-- TEXT SHOWN --
______________________________
Mollies, platies, guppys, black tetra there a little bigger than the neons. barbs but ask as a few breeds are a bit nippy.


----------



## magpie (Jan 3, 2009)

Ok, thanks for that. 

Any suggestions for the two 'individual-looking' fish that she wants for the children? I was thinking maybe a betta for one of them, but I'm not too sure how good they are in community tanks?

edited to add - yeah, thanks Fishyfins, I've already sent her loads of links on cycling the tank. Probably overwhelmed her with information actually!


----------



## sullivan (Aug 29, 2008)

Think there fine with other fish but not with males of the same species.


----------



## matsp (Feb 20, 2009)

"unique" looking fish is a difficult subject.

With live-bearers, I'd suggest NOT to have Betta splendens, as they tend to eat newly born live-bearers (of course, that can be a GOOD thing for population control, as live-bearars CAN and WILL often get out of hand). Definitely not good with (male) guppies, but Mollies, Platies are ok.

An all-time favourite of mine is the common bristlenose, an excellent algae eater - a little bit shy, but given the right amount of cover and feeding, they will show themselves. Do NOT get one of the larger growing common pleco's for algae duties - they grow too large for most people to keep (I'm unhappy to keep mine in a 200 liter tank that has an unusually large base for a 200 liter tank!)
______________________________
-- EXERCISE SET --
1) State whether each statement agrees with the aquarium forum thread, answering yes or no and quoting the words of the thread that decide it: (a) One reply advises against keeping Betta splendens with live-bearers. (b) The common bristlenose is described as a bold fish that stays in view at all times. (c) Magpie had not yet sent any links on cycling the tank.
2) Write the next few sentences of the aquarium forum thread, continuing from its last sentence.
The material in the dataset excerpt bears no relation to the aquarium forum thread.

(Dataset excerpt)
______________________________
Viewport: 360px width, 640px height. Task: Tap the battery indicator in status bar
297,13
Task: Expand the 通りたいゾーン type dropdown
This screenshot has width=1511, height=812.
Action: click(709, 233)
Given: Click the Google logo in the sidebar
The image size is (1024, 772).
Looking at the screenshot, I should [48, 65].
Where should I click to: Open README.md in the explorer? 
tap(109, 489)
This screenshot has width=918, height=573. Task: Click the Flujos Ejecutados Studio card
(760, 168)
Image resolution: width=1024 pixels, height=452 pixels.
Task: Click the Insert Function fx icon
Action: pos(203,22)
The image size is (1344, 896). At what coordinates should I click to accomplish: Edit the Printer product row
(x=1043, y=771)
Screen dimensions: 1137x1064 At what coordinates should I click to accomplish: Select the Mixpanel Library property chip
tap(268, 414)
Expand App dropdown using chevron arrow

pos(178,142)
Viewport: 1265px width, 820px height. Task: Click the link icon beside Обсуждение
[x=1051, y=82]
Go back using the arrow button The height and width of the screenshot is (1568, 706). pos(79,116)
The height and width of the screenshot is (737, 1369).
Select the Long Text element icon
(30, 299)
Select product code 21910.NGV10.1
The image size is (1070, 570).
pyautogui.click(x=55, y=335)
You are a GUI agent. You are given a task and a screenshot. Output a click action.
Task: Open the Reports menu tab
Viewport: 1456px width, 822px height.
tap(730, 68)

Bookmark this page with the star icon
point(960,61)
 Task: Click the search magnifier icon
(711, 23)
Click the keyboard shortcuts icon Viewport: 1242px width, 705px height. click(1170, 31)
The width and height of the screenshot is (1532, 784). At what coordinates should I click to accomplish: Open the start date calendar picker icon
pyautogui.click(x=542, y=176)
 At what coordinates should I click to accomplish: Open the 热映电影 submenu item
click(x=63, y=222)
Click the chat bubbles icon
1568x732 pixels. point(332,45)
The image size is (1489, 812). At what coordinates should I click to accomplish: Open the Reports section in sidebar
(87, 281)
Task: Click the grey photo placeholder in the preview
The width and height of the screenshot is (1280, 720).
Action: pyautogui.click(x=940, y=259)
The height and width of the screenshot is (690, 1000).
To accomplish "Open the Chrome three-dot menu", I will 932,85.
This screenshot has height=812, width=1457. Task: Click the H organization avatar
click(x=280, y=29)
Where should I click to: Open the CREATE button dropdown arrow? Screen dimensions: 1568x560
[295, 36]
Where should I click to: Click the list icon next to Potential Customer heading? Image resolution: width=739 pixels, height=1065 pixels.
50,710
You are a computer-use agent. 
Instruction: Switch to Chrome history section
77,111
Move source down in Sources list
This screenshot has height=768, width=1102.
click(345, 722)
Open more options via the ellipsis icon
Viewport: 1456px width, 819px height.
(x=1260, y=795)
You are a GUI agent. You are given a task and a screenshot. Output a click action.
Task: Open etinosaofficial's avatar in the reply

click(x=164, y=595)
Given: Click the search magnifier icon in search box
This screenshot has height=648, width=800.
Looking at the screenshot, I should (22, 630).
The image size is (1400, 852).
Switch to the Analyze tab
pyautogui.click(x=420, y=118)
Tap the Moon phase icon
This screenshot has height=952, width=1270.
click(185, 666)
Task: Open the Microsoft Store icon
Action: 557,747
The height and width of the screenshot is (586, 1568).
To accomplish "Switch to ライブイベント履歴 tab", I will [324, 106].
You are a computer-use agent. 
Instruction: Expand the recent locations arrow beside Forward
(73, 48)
______________________________
-- OUTPUTS IN ORDER --
1)
(a) Yes: "With live-bearers, I'd suggest NOT to have Betta splendens"
(b) No: "a little bit shy, but given the right amount of cover and feeding, they will show themselves."
(c) No: "I've already sent her loads of links on cycling the tank."

2)
http://www.planetcatfish.com/scripts/clog_link.php?q=ancistrus+cf_cirrhosus

Corydoras (little catfish, up to about 2"/5cm, most of them), hardy and interesting (and eats any food falling to the bottom). Best kept in a group of 5 or more. 
http://www.planetcatfish.com/scripts/clog_link.php?q=corydoras

I would also suggest avoiding the temptation to buy 1 or 2 of several different shoaling fish (typically tetras and danios) - they do MUCH better in a group of at least five, preferrably bigger groups (in nature, they often shoal in the thousands).

--
Mats


----------



## magpie (Jan 3, 2009)

Thats very helpful, thanks matsp 



matsp said:


> I would also suggest avoiding the temptation to buy 1 or 2 of several different shoaling fish (typically tetras and danios) - they do MUCH better in a group of at least five, preferrably bigger groups (in nature, they often shoal in the thousands).


Don't worry, I've already warned her that certain fish have to be in shoals - she knows she'll get a telling off if she ignores me!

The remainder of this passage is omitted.